CardioLink Salute • Contenuti informativi per pazienti
Articolo per pazienti Pubblicato: 01/08/2012 Lettura: ~3 min

Ipertensione e fibrillazione atriale: il caso di Italo

Fonte
Linee guida AIAC (Associazione Italiana di Aritmologia e Cardiostimolazione) per il trattamento della fibrillazione atriale e dello scompenso cardiaco.
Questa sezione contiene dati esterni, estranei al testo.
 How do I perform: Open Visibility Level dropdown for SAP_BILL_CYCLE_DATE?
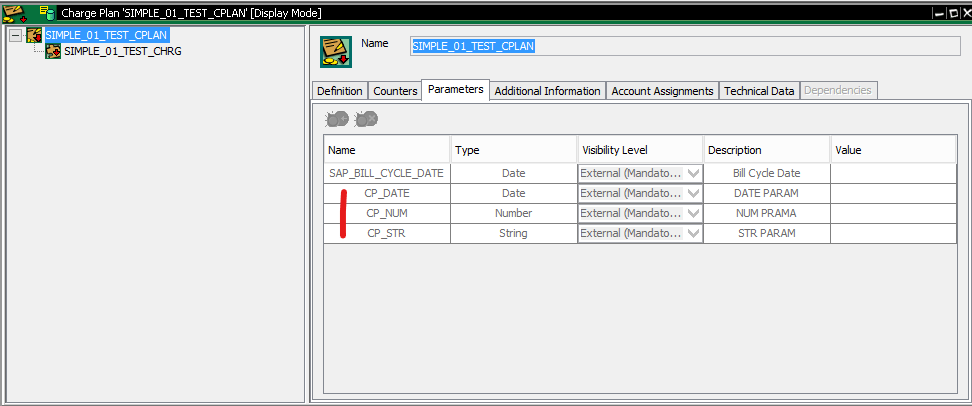click(693, 173)
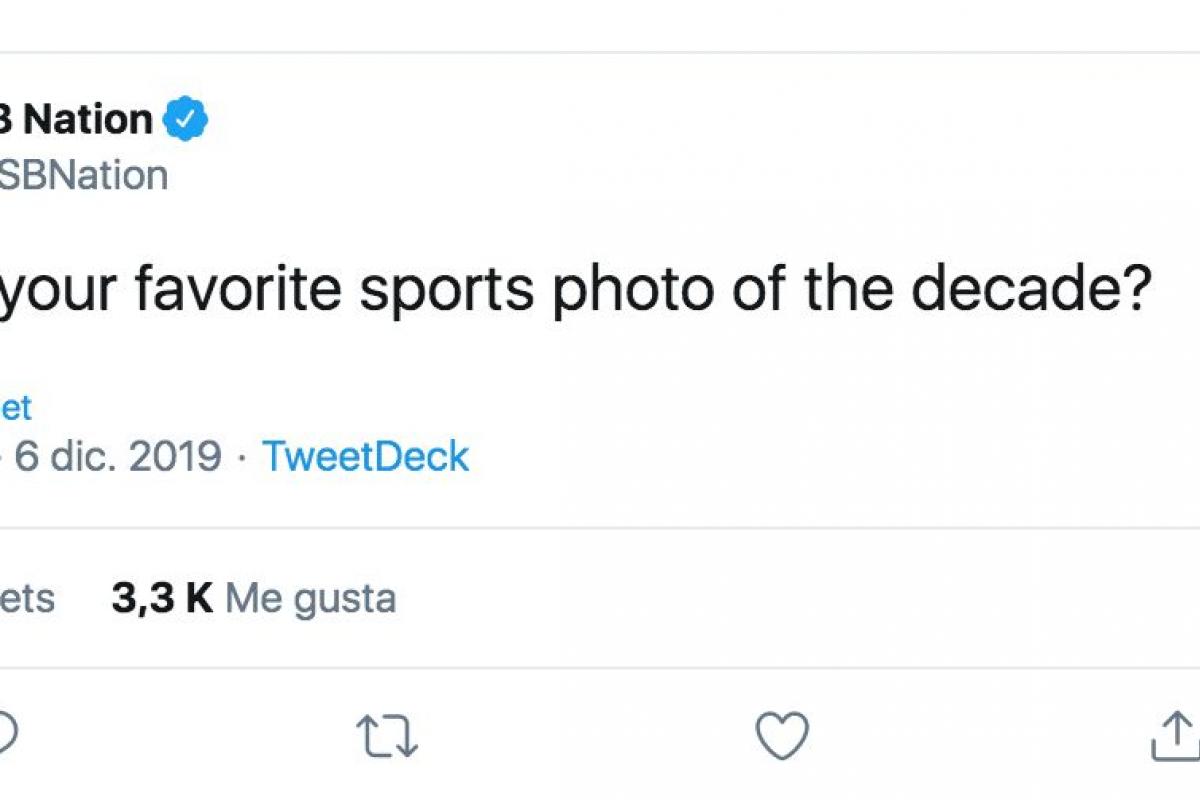
Task: Click the "Me gusta" label
Action: 310,598
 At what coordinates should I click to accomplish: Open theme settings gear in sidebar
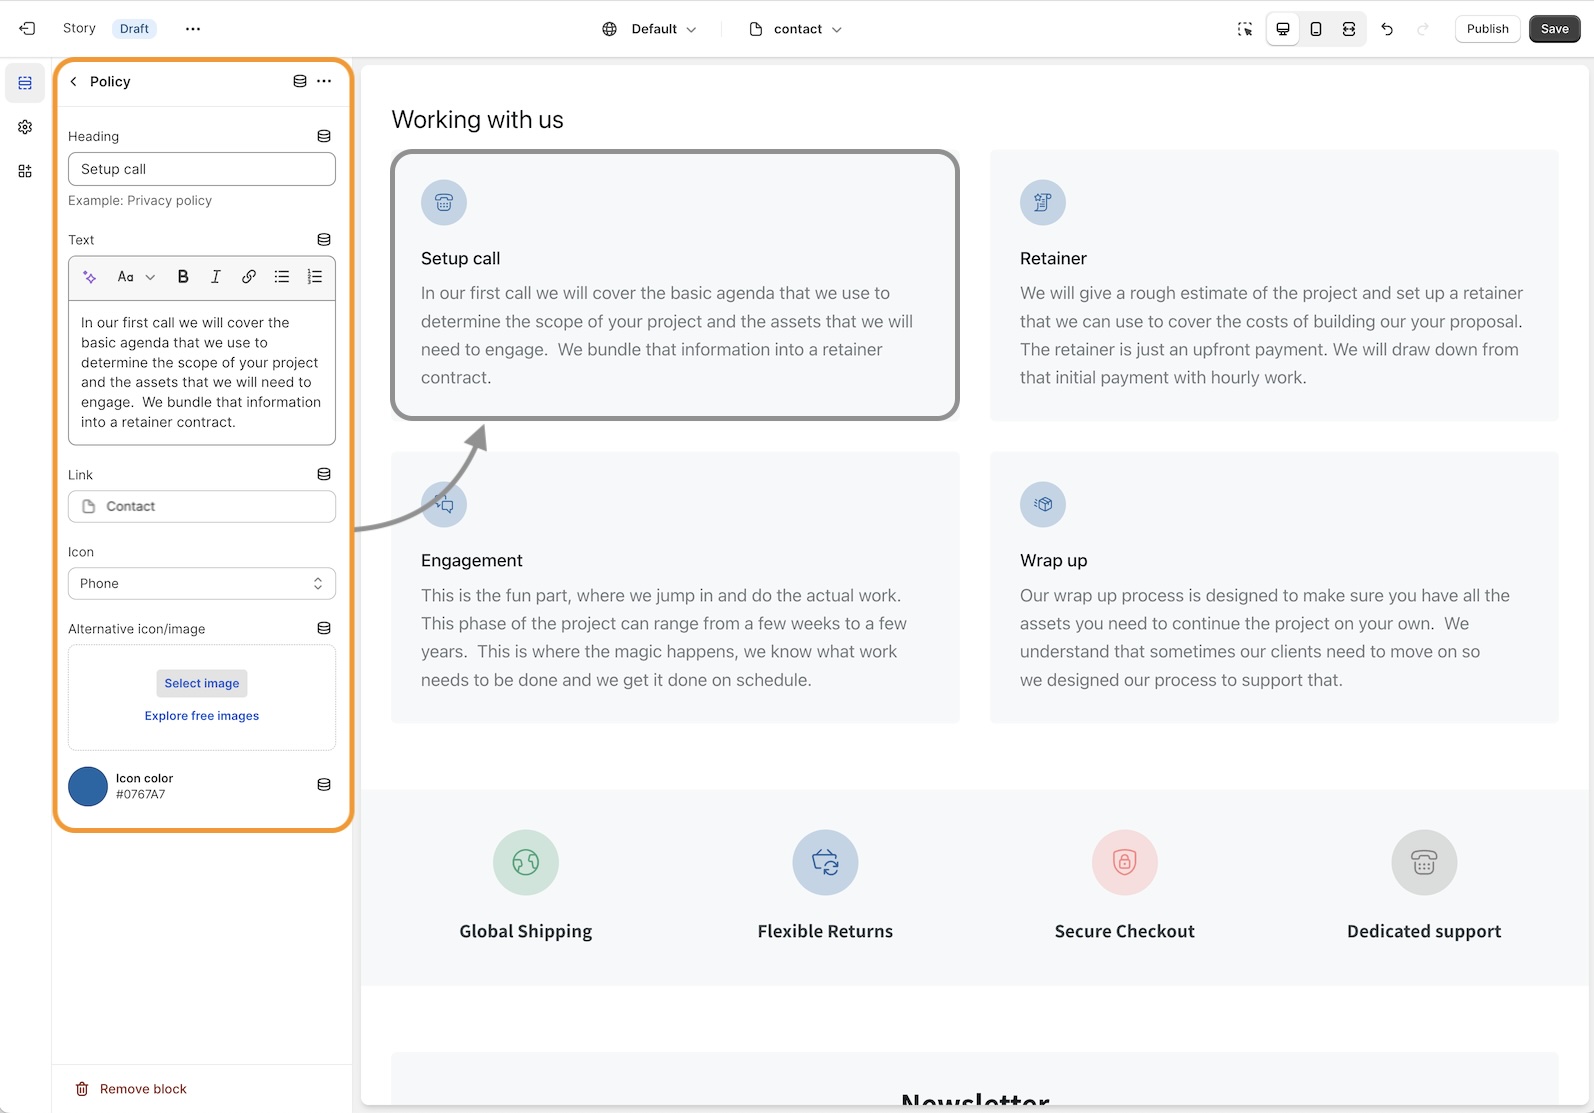pyautogui.click(x=25, y=127)
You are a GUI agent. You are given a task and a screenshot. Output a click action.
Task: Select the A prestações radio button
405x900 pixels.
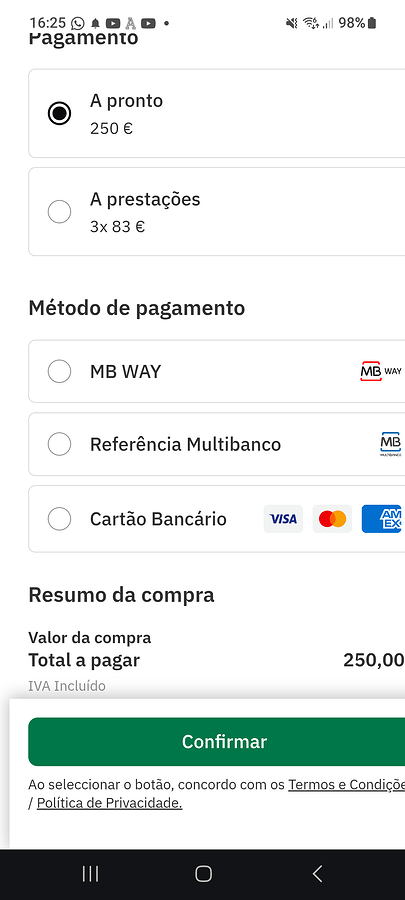click(59, 212)
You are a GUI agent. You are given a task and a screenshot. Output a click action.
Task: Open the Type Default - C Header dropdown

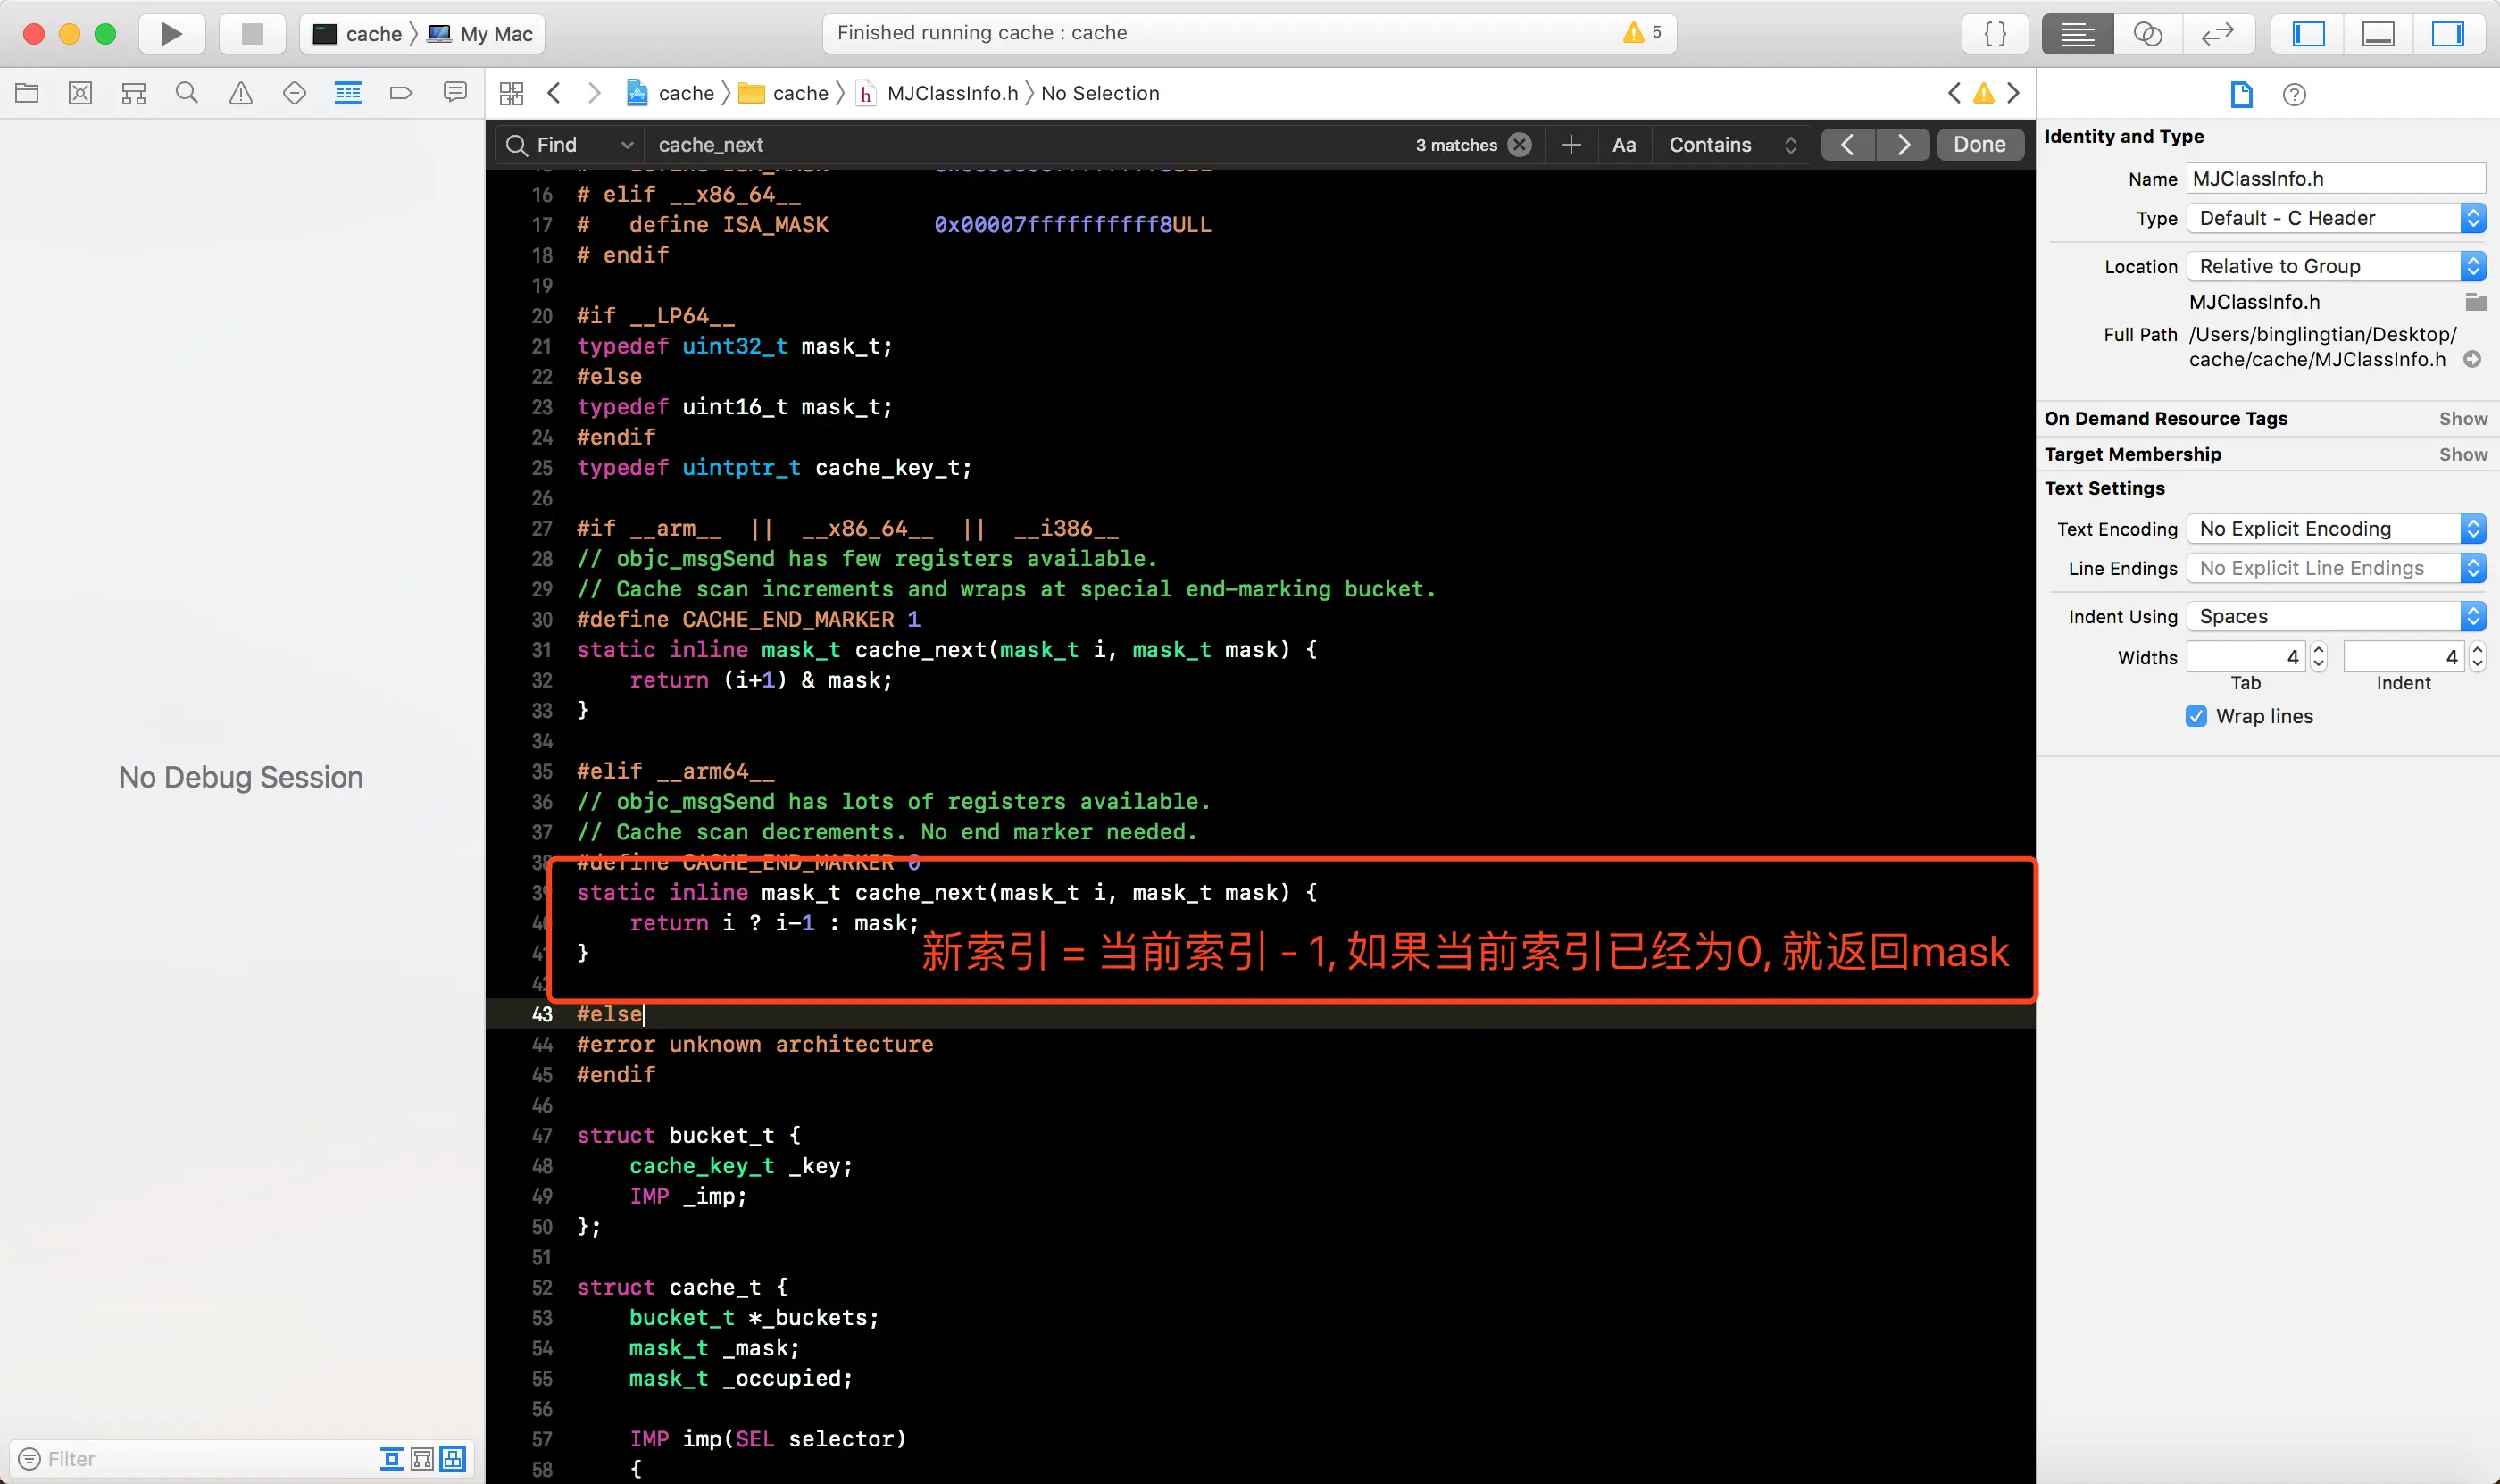coord(2335,218)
Autore articolo originale:👨‍⚕️ Prof. Claudio Ferri Aggiornato il 06/02/2026

Informazioni rapide
Contenuti derivati da testi redatti da Medici specialisti in ambito cardiovascolare, adattati usando un linguaggio semplice per aiutarti a capire meglio la tua salute
Categoria: 926 Sezione: 17

Introduzione

Questo testo racconta la storia di Italo, un uomo di 78 anni con problemi di pressione alta e un disturbo del ritmo cardiaco chiamato fibrillazione atriale. Vedremo insieme quali sono le sue condizioni attuali e come i medici affrontano il suo caso per migliorare la sua salute in modo sicuro.

Chi è Italo e quali sono le sue condizioni

Italo ha 78 anni ed è in pensione. Da circa 20 anni soffre di ipertensione arteriosa, cioè pressione alta, e assume farmaci per controllarla (ramipril e furosemide). Da circa 7 anni ha una fibrillazione atriale permanente, un tipo di battito cardiaco irregolare, e prende un anticoagulante chiamato warfarin per prevenire problemi come i coaguli.

Recentemente è stato ricoverato per uno scompenso cardiaco, una condizione in cui il cuore fatica a pompare il sangue in modo efficace. Durante il ricovero gli è stata aggiunta una medicina chiamata digossina per aiutare il cuore a lavorare meglio.

I sintomi e gli esami recenti

Italo è arrivato al pronto soccorso con fiato corto che peggiora e palpitazioni (sensazione di battito cardiaco rapido). All'esame fisico, i medici hanno notato rumori particolari nei polmoni e una frequenza cardiaca elevata (tra 116 e 124 battiti al minuto). La pressione era 115/65 mmHg e la saturazione di ossigeno al 94%.

Gli esami del sangue mostravano valori nella norma per molti parametri, ma un marker chiamato BNP, che indica stress al cuore, era alto (1488 pg/mL). L'ECG confermava la fibrillazione atriale con frequenza cardiaca elevata (circa 135 bpm). La radiografia del torace mostrava segni di congestione polmonare e un cuore ingrandito.

Il primo approccio terapeutico

I medici hanno deciso che il problema principale era la frequenza cardiaca troppo alta, che peggiora lo scompenso cardiaco. Hanno quindi iniziato a ridurre e controllare la frequenza cardiaca, monitorando attentamente gli esami del sangue e i livelli di digossina, un farmaco che deve essere dosato con attenzione.

Italo ha ricevuto digossina per via endovenosa, che ha abbassato la frequenza cardiaca a circa 102 bpm. La terapia con ramipril e warfarin è stata mantenuta, mentre la dose di diuretico (furosemide) è stata aumentata temporaneamente per aiutare a eliminare i liquidi in eccesso.

Gli esami di controllo hanno mostrato un miglioramento del BNP e della funzione renale, e la frequenza cardiaca si è stabilizzata tra 84 e 96 bpm. La terapia diuretica è stata poi ridotta e passata alla forma orale.

La sfida della frequenza cardiaca ancora elevata

Nonostante i miglioramenti, la frequenza cardiaca di Italo è ancora sopra i 90 bpm, un valore considerato ideale per il suo stato. Per questo motivo, i medici valutano come procedere:

  • Aggiungere un farmaco beta-bloccante selettivo (ad esempio bisoprololo), che aiuta a rallentare il battito cardiaco e ha effetti positivi sul cuore in caso di scompenso.
  • Alternativamente, usare un bloccante dei canali del calcio non diidropiridinico (come il verapamil), ma questo è meno preferito nei pazienti con insufficienza cardiaca.
  • Non è consigliato aggiungere amiodarone per controllare la frequenza nei casi come quello di Italo, secondo le linee guida più recenti.

In conclusione

Italo è un paziente con ipertensione e fibrillazione atriale che ha sviluppato uno scompenso cardiaco. Il trattamento si concentra sul controllo della frequenza cardiaca e sulla gestione dei sintomi, utilizzando farmaci come la digossina e i beta-bloccanti, sempre con attento monitoraggio. L'obiettivo è migliorare la qualità della vita e prevenire complicazioni, adattando la terapia in base alla risposta individuale.